| DATASET RECORDS |
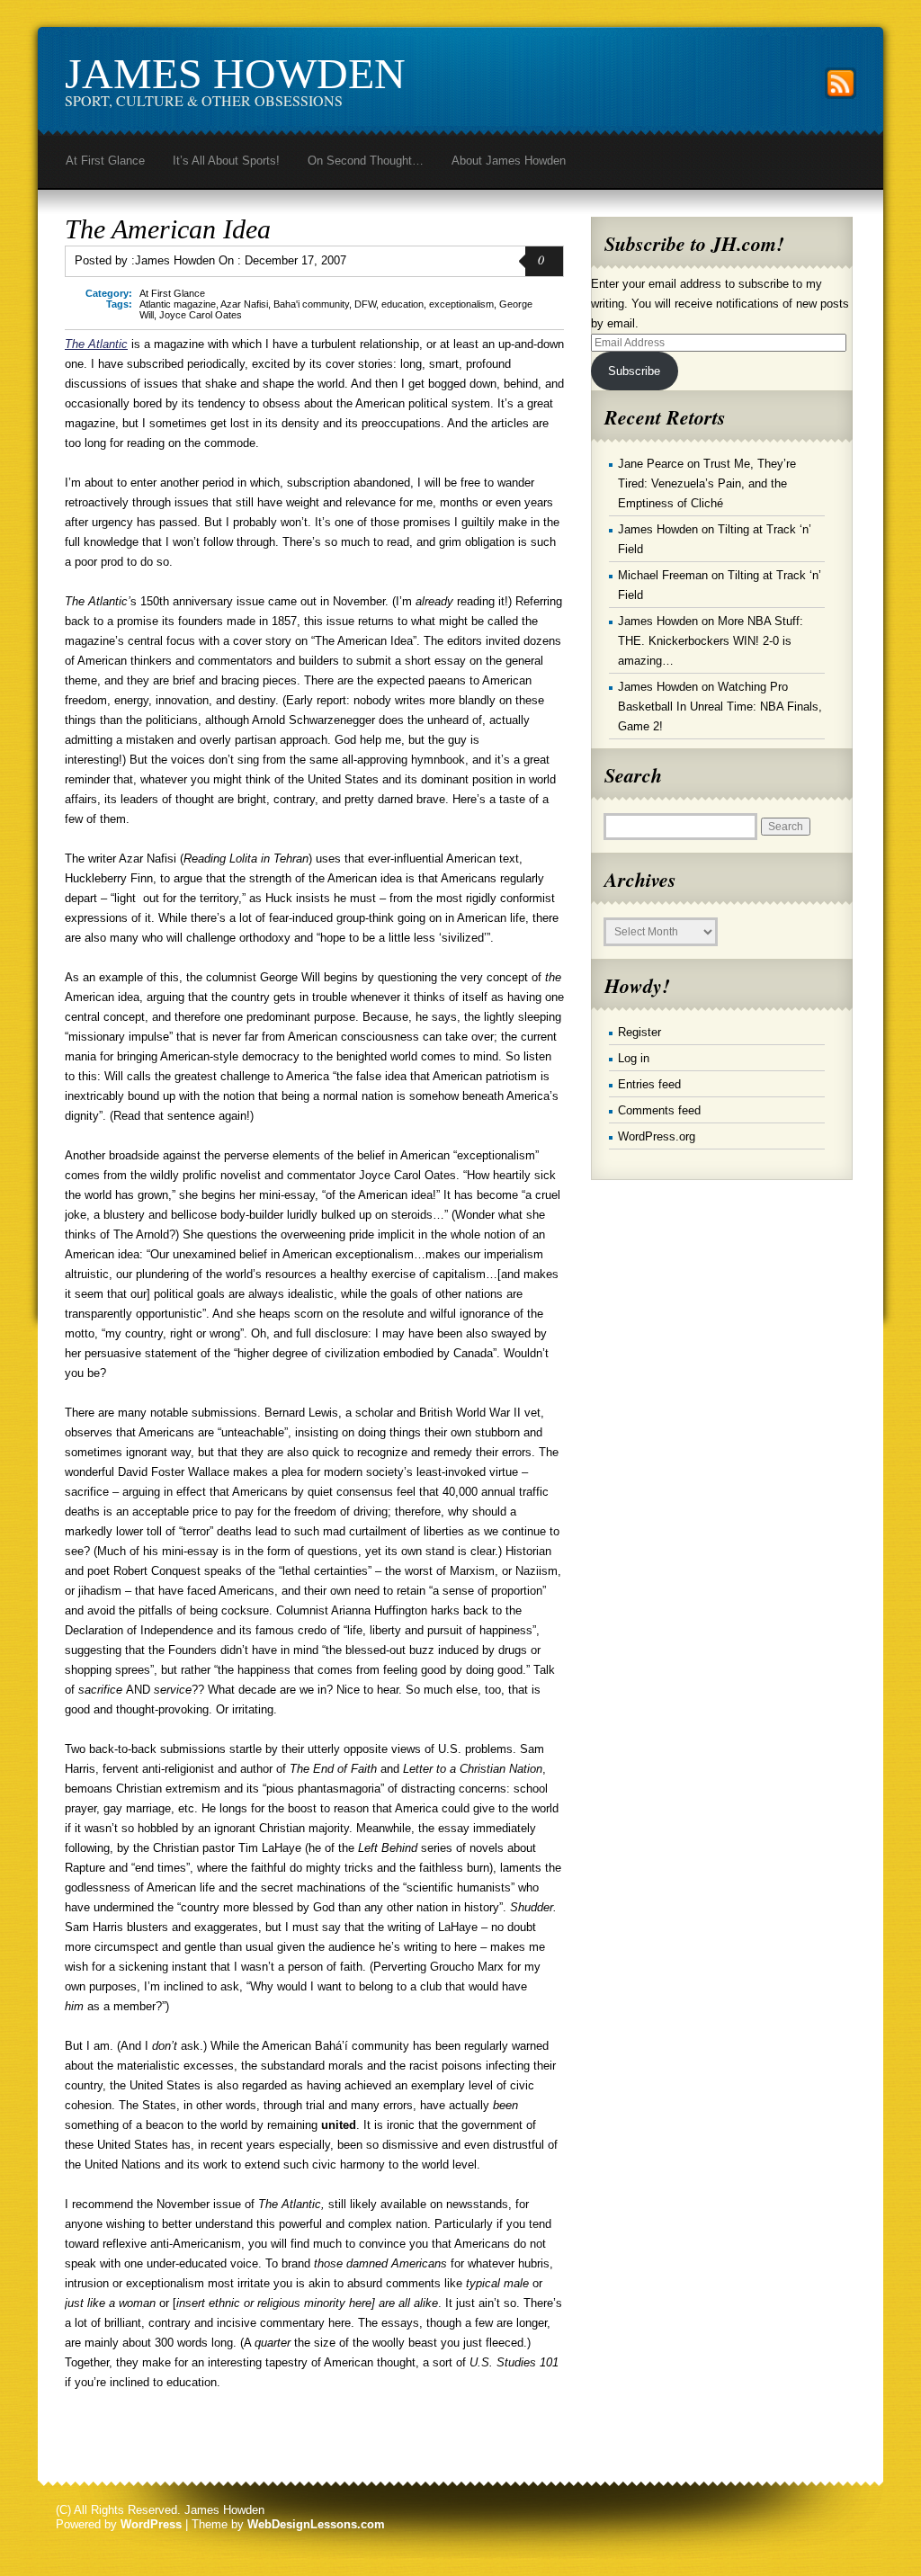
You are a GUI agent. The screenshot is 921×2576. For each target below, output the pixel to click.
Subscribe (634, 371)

---

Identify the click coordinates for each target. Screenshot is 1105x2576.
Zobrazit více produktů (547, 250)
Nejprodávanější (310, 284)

* * *

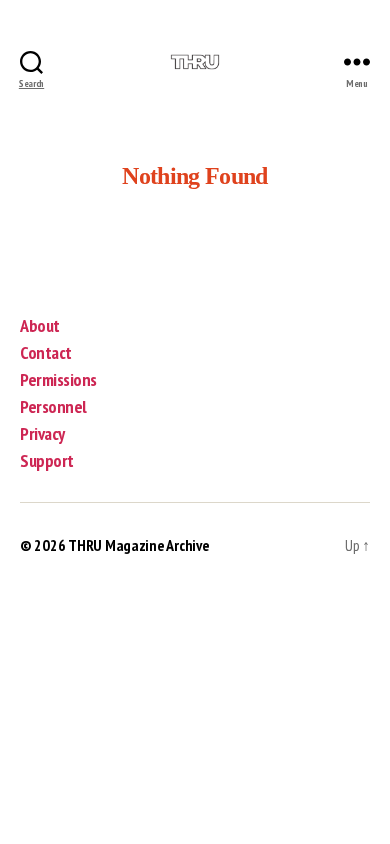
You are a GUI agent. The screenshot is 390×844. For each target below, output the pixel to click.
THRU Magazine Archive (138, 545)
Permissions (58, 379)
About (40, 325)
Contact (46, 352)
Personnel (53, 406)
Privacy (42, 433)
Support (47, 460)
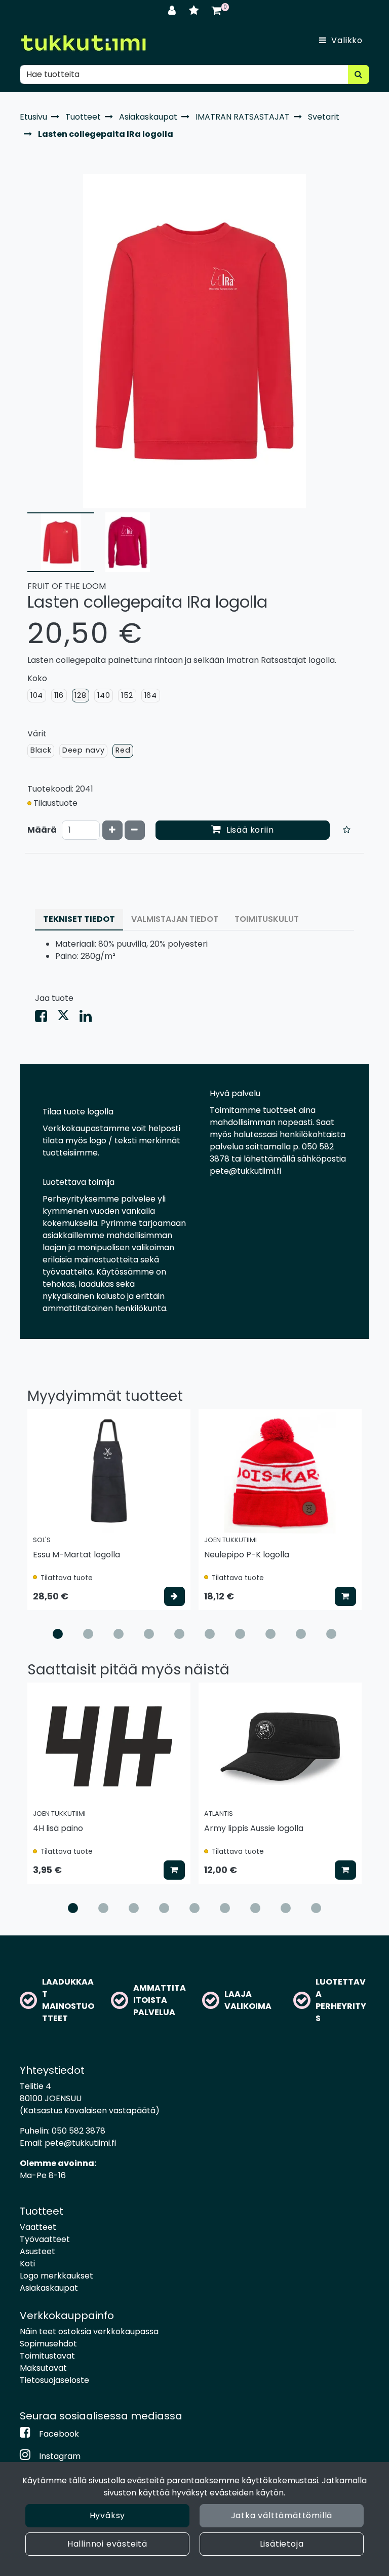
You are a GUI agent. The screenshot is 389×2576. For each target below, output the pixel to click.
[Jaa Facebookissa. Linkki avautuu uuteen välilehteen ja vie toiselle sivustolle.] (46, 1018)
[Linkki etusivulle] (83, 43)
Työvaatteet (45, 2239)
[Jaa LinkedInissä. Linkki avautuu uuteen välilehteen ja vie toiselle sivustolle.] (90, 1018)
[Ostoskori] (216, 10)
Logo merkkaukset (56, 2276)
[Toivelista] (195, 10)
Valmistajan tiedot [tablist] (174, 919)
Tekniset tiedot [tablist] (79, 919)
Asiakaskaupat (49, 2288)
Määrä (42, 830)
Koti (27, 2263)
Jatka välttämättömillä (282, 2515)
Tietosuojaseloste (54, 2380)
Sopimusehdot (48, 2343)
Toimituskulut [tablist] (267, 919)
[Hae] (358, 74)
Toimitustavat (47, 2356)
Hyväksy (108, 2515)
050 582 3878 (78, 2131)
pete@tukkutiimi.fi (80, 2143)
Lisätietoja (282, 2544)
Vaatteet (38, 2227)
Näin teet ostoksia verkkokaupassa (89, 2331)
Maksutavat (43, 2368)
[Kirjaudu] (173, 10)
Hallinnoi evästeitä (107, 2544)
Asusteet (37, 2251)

| TASK BRIEF |
All lines above from the line with "Jatka välttämättömillä (282, 2515)" through the line with "Näin teet ostoksia verkkokaupassa (89, 2331)", both included, are to be set down exactly, with nothing else.

| RESULT OF THE TASK |
Jatka välttämättömillä (282, 2515)
Tietosuojaseloste (54, 2380)
Sopimusehdot (48, 2343)
Toimituskulut [tablist] (267, 919)
[Hae] (358, 74)
Toimitustavat (47, 2356)
Hyväksy (108, 2515)
050 582 3878 (78, 2131)
pete@tukkutiimi.fi (80, 2143)
Lisätietoja (282, 2544)
Vaatteet (38, 2227)
Näin teet ostoksia verkkokaupassa (89, 2331)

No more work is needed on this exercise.